Luen, SJ and Lee, CK and Savas, P and Kammler, R and Dell’Orto, P and Biasi, OM and Demanse , D and JeBailey , J and Dolan, S and Hackl, W and Thuerlimann, B and Viale, G and Colleoni , M and Regan, MM and Loi, S (2018) Association of somatic driver alterations with prognosis in postmenopausal, hormone receptor-positive, HER2-negative early breast cancer - A secondary analysis of the BIG 1-98 randomized clinical trial. JAMA Oncology, Publis (June 1). E1-E9. ISSN n.a.

Abstract

Importance:
A range of somatic driver alterations have been described in estrogen receptor positive, HER2-negative (ER+/HER2-) early breast cancer (BC), however the clinical relevance is unknown.

Objective:
To investigate associations of driver alterations with prognosis and the role of PIK3CA mutations in prediction of benefit to endocrine therapy in postmenopausal patients with ER+/HER2- early BC treated with tamoxifen or letrozole.

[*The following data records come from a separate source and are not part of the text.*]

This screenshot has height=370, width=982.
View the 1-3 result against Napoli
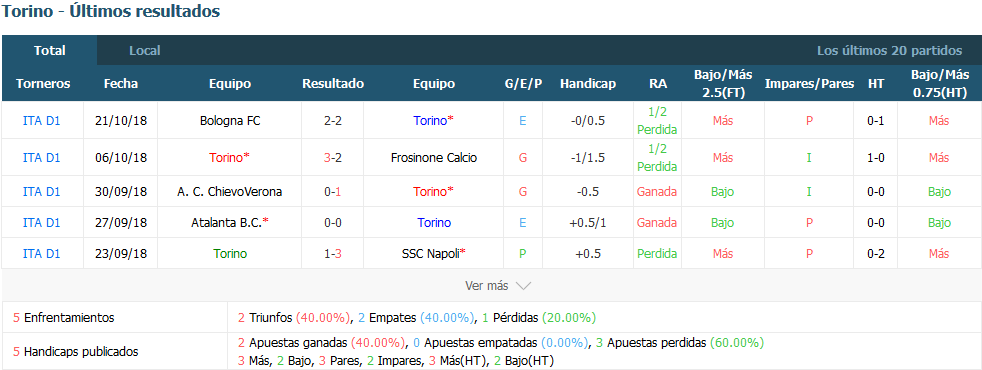pos(333,254)
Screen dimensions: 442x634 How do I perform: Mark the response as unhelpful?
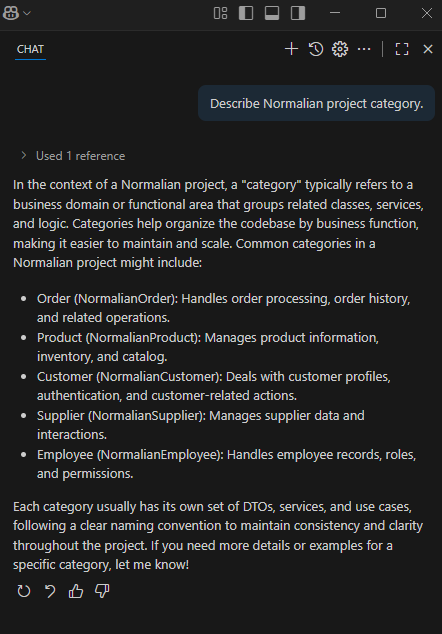tap(102, 591)
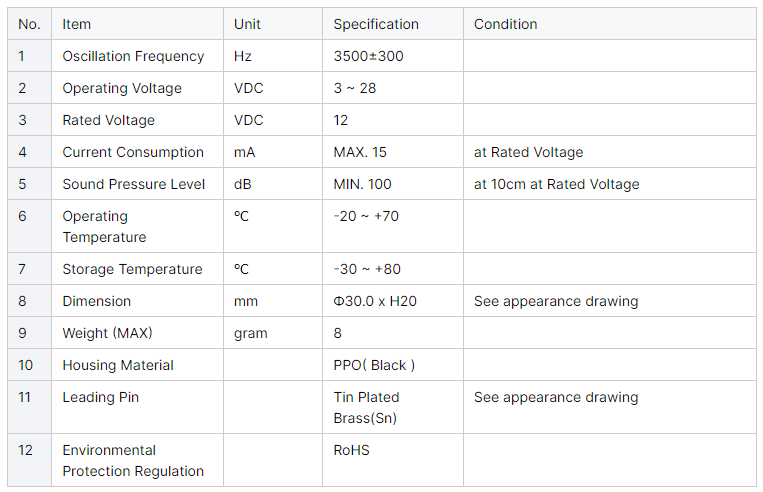Viewport: 763px width, 492px height.
Task: Select the "PPO( Black )" housing material cell
Action: [x=374, y=365]
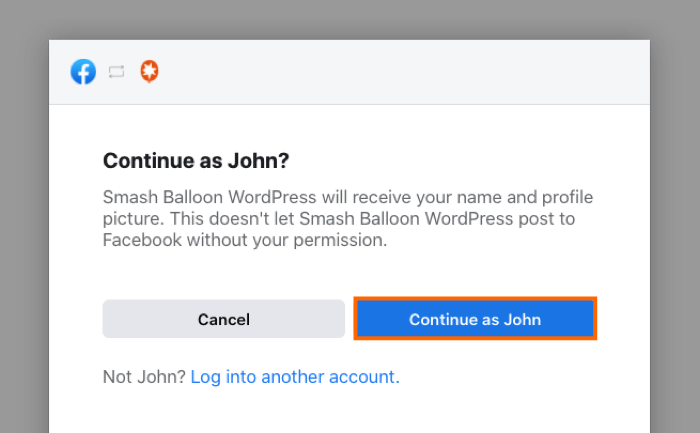Click the gray exchange arrows icon
The image size is (700, 433).
[116, 72]
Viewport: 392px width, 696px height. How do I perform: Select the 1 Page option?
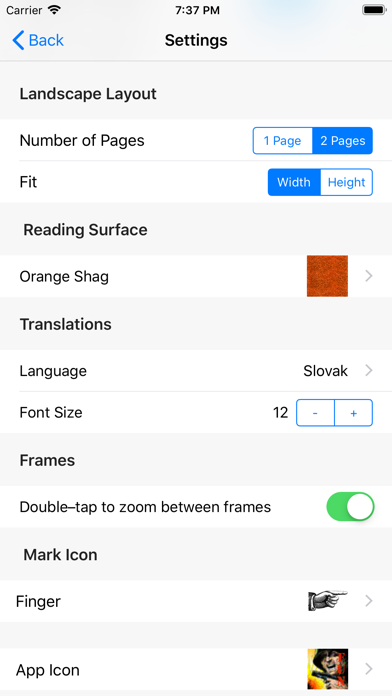click(x=282, y=141)
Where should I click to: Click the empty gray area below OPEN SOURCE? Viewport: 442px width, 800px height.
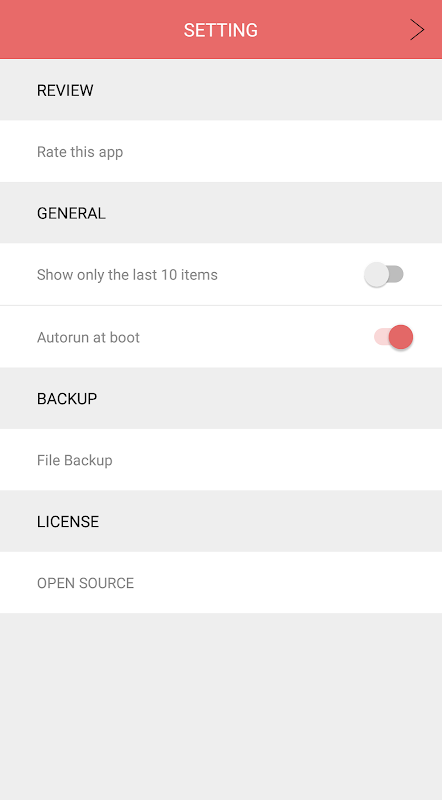(x=221, y=707)
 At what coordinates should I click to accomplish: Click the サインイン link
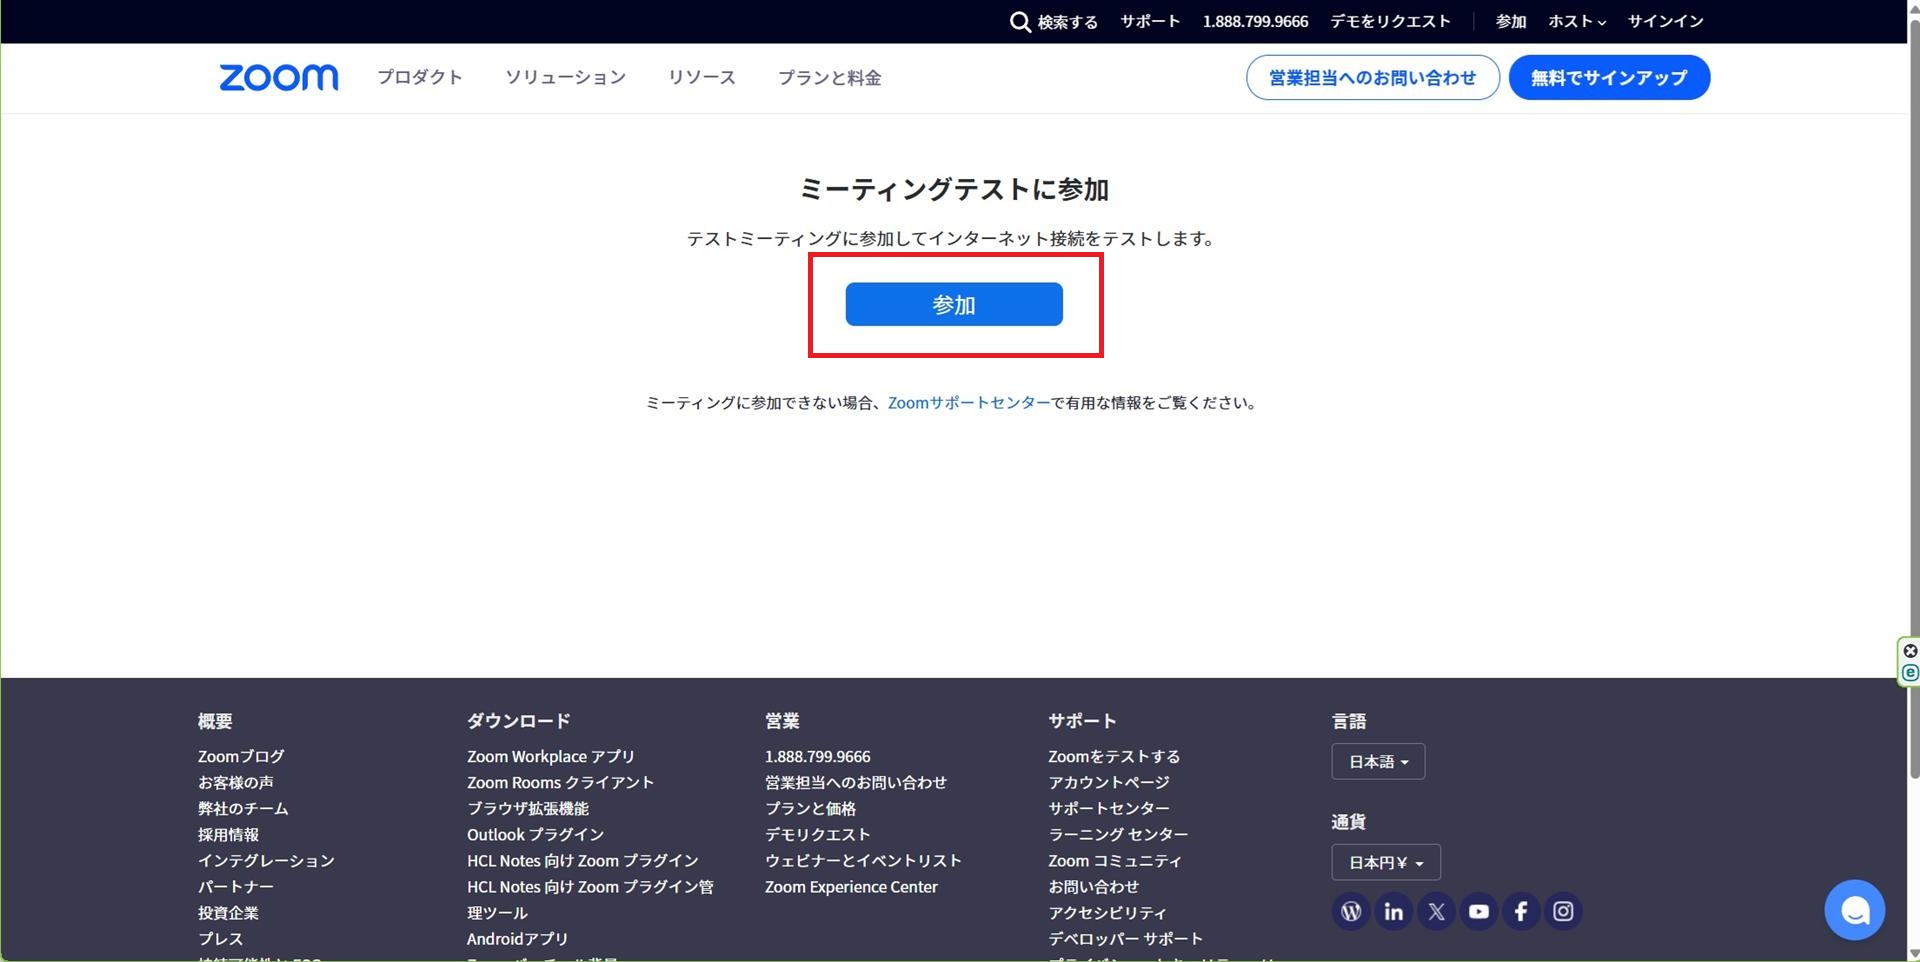1665,22
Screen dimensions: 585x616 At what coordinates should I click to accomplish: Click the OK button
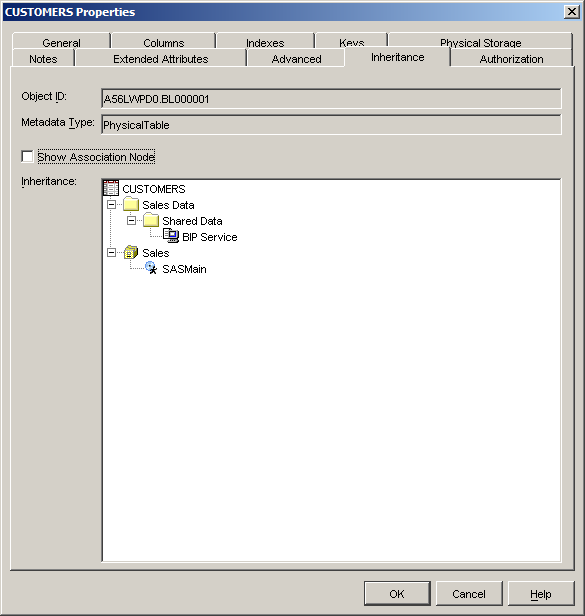point(397,593)
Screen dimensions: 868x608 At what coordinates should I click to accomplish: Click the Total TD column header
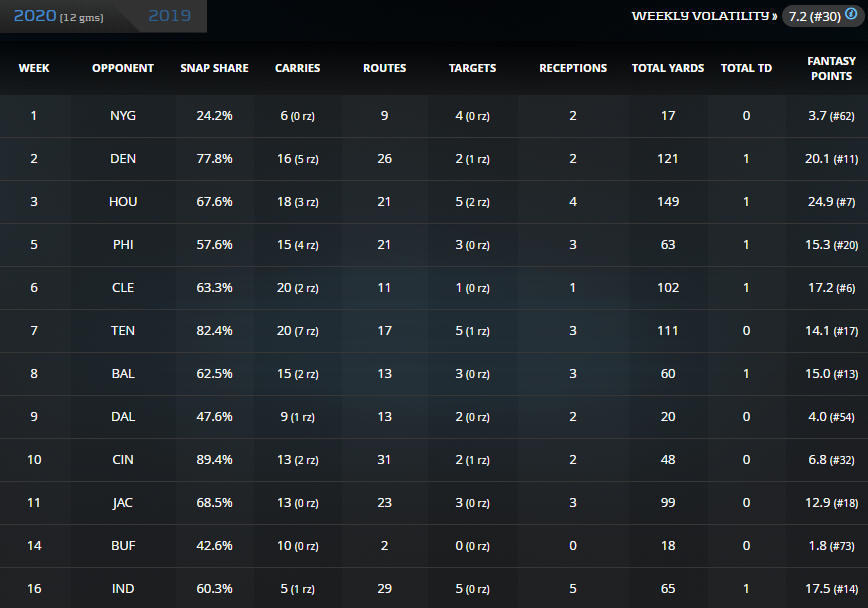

Design, setting, participants, and interventions:
The BIG 1-98 trial randomized 8,010 post-menopausal patients with hormone receptor-positive operable invasive BC to monotherapy with letrozole or tamoxifen, or a sequential strategy for 5 years. Driver alterations were characterized using next generation sequencing in primary tumors from a subset of 764 patients from 7329 eligible ER+/HER2- patients, with 841 distant recurrences after 8.1 years median follow-up. To correct for the over-sampling of distant recurrences, weighted analysis methods were used.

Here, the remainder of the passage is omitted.